‘Ex Machina,’ a powerful and intelligent science fiction tale

Rating: ★★★★★

For moviegoers that are facing a long summer of action hero based films, you will be relieved and thrill to see a science fiction film based more on intellect than brawn. Written and directed by Alex Garland (“28 Days Later”), “Ex Mechina” is the bright hope for fans looking for something more than just explosive special effects and blaring noise.

“Ex Machina” tells the story of Caleb (Domhnall Gleeson). He writes computer code for a company called Blue Book (basically a fictionalized version of Google.) At work, he learns that he has won a contest to visit the owner of Blue Book for one week. The trip is made to a remote area that is so far north that there are melting glaciers in the landscape. Caleb is helicoptered in the area and must trek a distance on foot before finding his owner’s compound.

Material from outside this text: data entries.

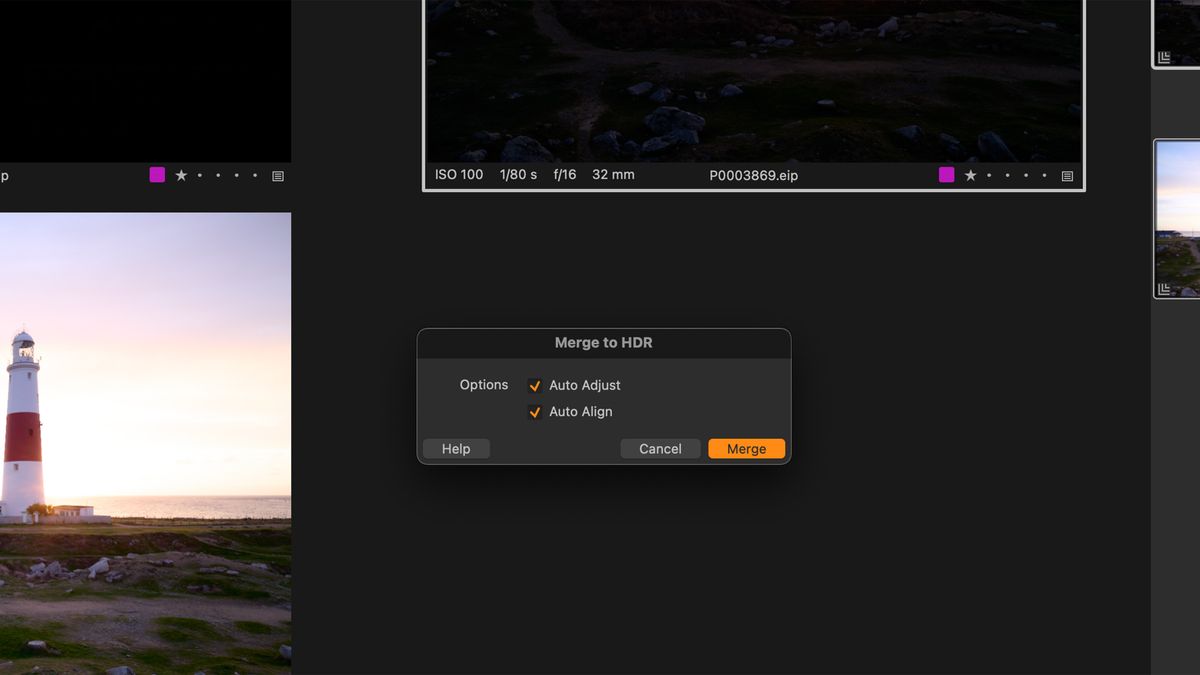1200x675 pixels.
Task: Open Help for Merge to HDR
Action: pyautogui.click(x=456, y=448)
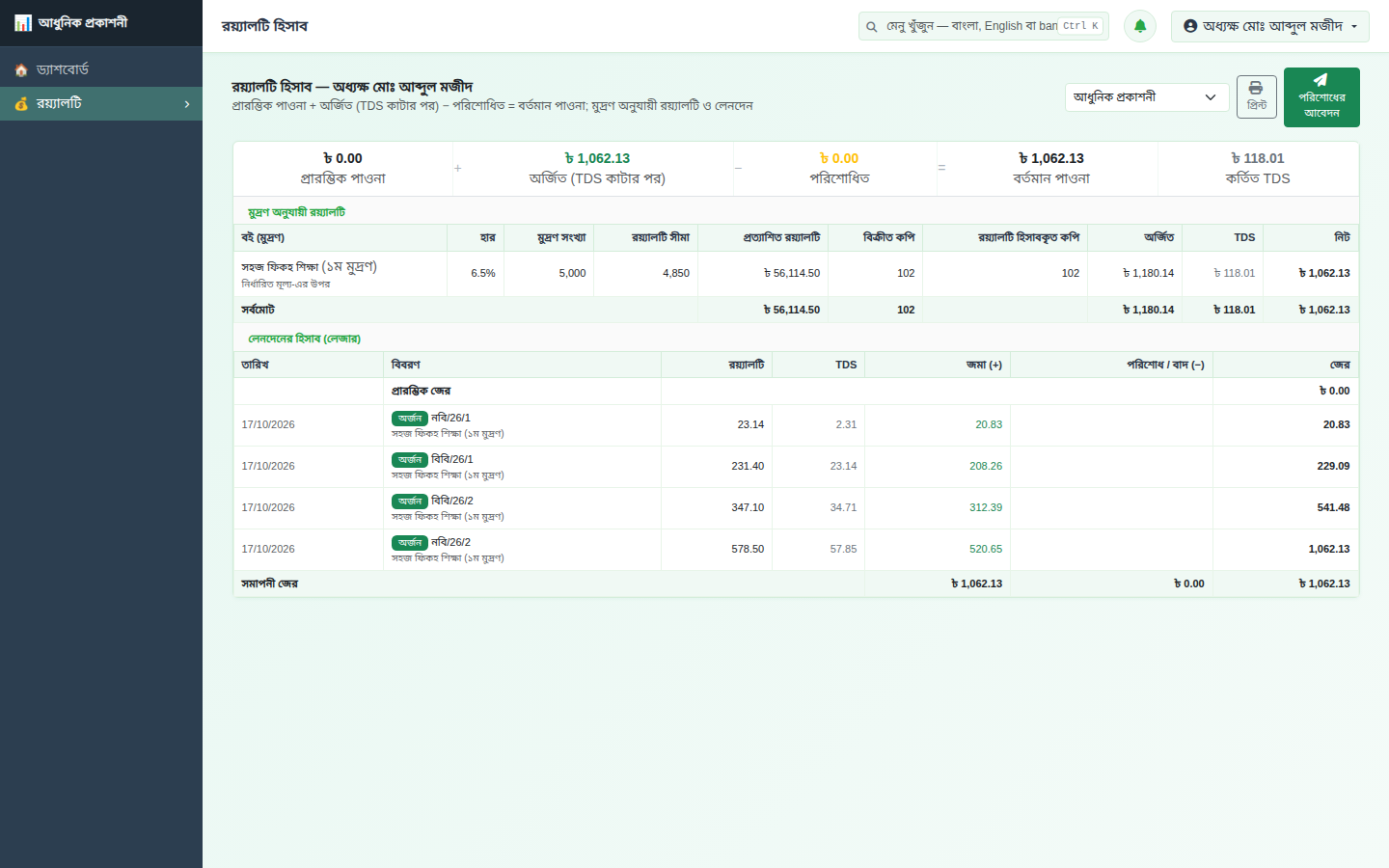Click the প্রিন্ট button

(x=1257, y=96)
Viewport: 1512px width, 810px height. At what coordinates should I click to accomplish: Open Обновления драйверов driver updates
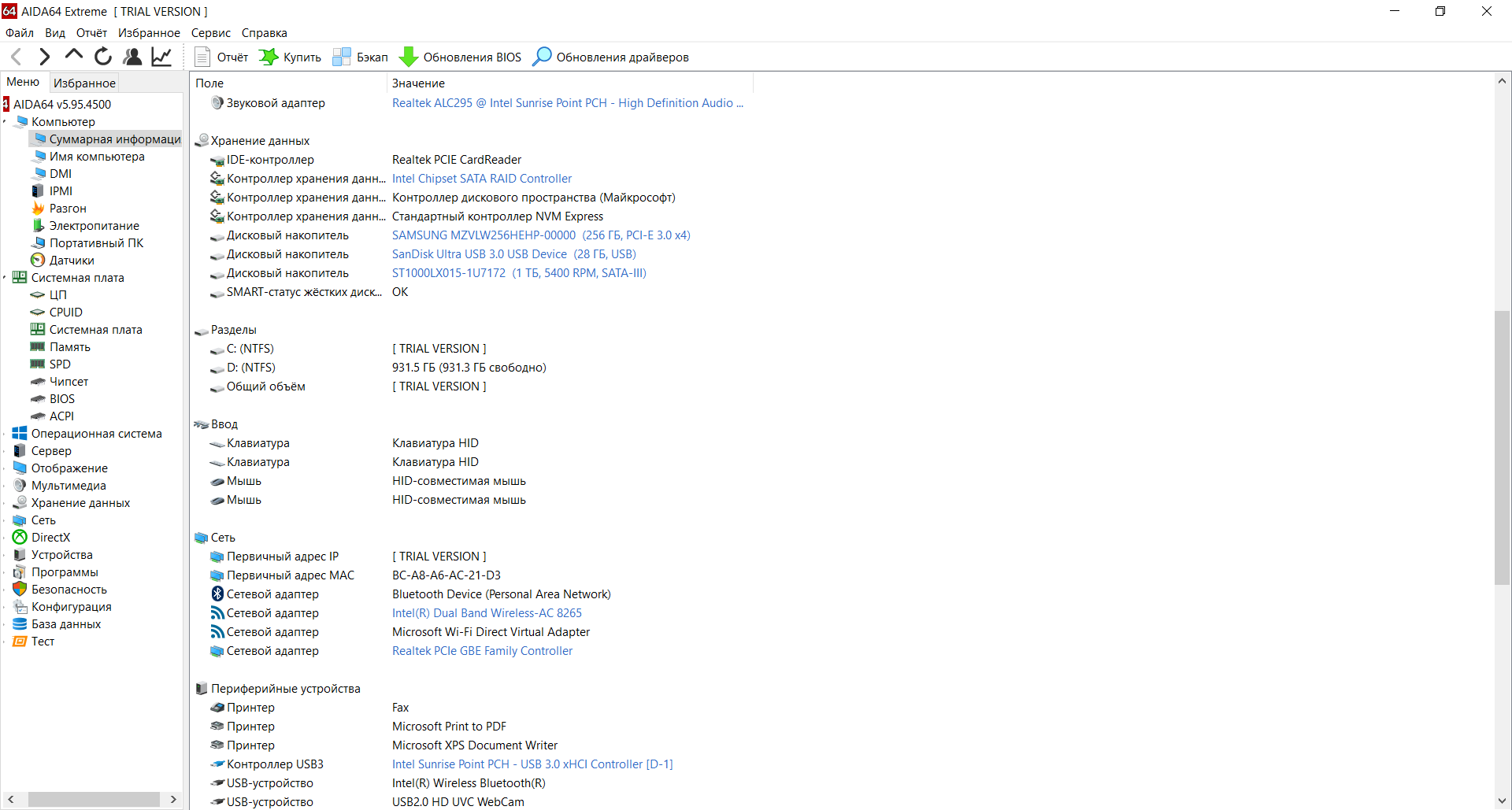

It had a very modern façade, almost stark and contrasted by piped in mellow music. With walls of glass, it appears to be a very tranquil place. Caleb meets his boss Nathan (Oscar Isaac) and finds out pretty quickly that Nathan is socially awkward, narcissistic and really an overall douche bag. Caleb is set straight by Nathan that is visit is not to party, but to perform a test. This test is for Caleb to examine a robot created by Nathan and is meant to discover if this robot meets the qualifications to be considered artificial intelligence.

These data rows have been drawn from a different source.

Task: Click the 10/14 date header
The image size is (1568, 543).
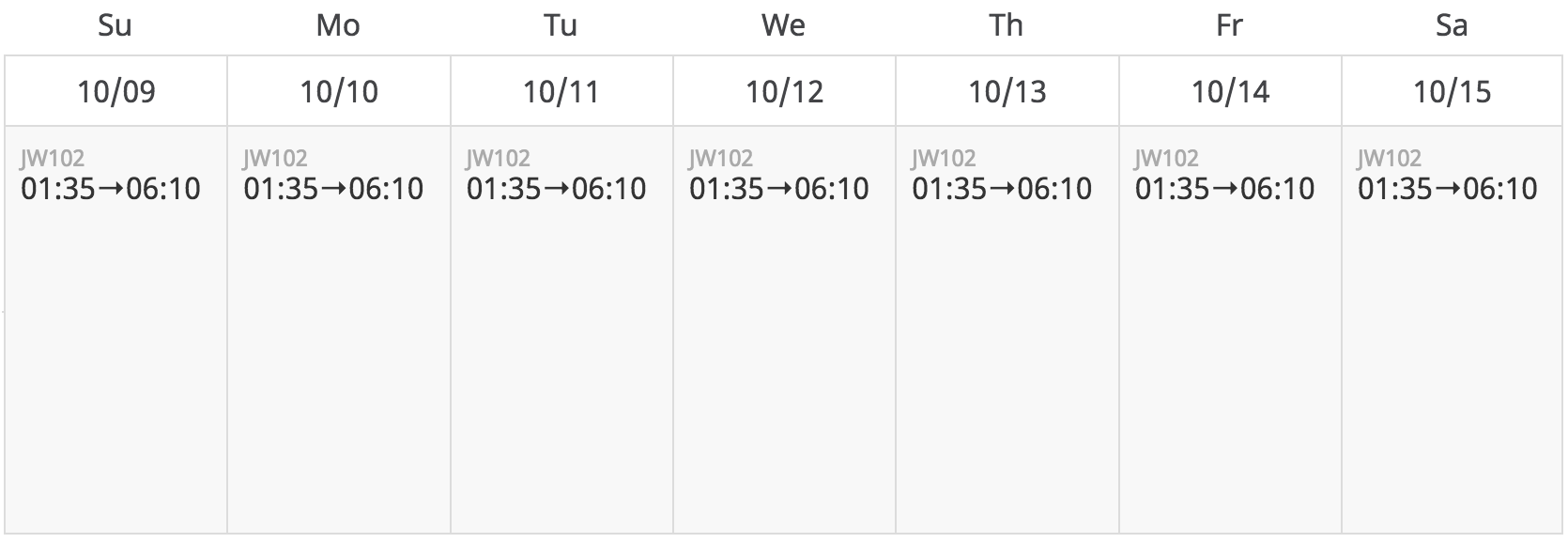Action: [x=1230, y=91]
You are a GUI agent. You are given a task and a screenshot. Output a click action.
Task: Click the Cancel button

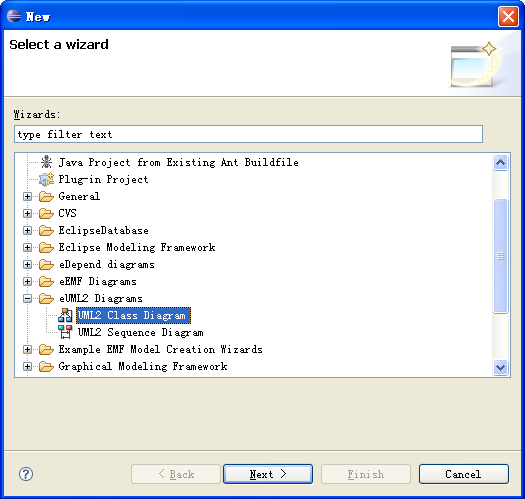(464, 474)
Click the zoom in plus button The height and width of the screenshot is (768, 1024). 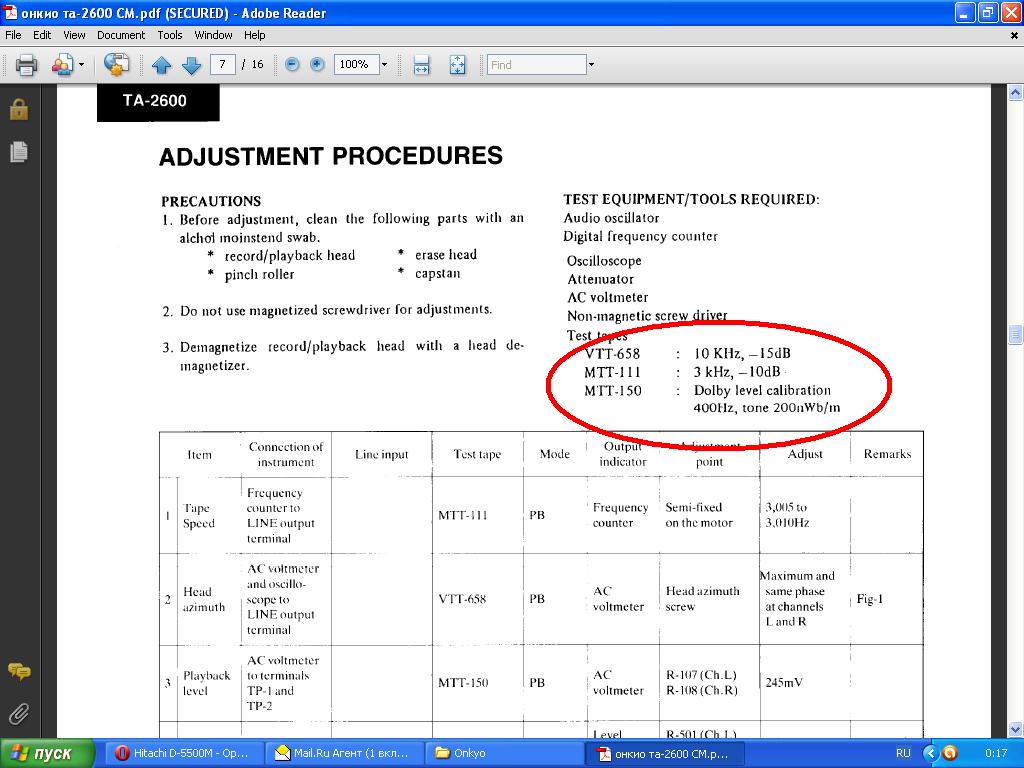pos(317,64)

The Robot’s name is Eva (Alicia Vikander) and it is up to Caleb to see if she is just the mechanical embodiment of computer code or a sentience being. Ultimately, the test is not just for Eva.

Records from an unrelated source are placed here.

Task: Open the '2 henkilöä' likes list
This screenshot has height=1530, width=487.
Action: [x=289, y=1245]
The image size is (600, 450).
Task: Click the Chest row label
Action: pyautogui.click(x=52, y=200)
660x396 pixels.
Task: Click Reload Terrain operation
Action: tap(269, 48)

Now any big science fiction fan will know to tread lightly when it comes to robots – it was the main story behind the series “Battlestar Galactica.” And their robots, called Cylons, destroyed their world, leaving humans to find a new home in space.

So, I was prepared for the unusual. Most of the film is dialogue between Caleb and Eva, and evaluations brought to Nathan regarding the all-important test. If successful, Nathan may have invented the singularly most important thing in all of man kind.

Alex Garland’s screenplay is a triumph. In the dialogue scenes throughout, there is nothing said that doesn’t have place in the story. And the cat in mouse game played between Caleb, Nathan and Eva are so enjoyable to watch play out, seeing how each move has a counter move.

Domhnall Gleeson as Caleb is an excellent protagonist. And his role is really like a straight man in humorous skit – as Alicia Vikander and Oscar Isaac play off him. Vikander also excels as a playing the android Eva. She is very careful not to show emotions, yet while playing the damsel in distress. It’s a bit of tightrope walk and she never trips. Blown away, was I by Oscar Isaac. I have met the actor in person and it took me a while to even recognize him. More than anything, I think that Ex Machina showcases Isaac in his ever improving list of characters he has played in the last few years.

And putting everything together, Alex Garland brings the film together in his direction with such a tight film, that this is my favorite film of the year – well so far!

is rated R for graphic nudity, language, sexual references and some violence and has a run time of one hour and 48 minutes.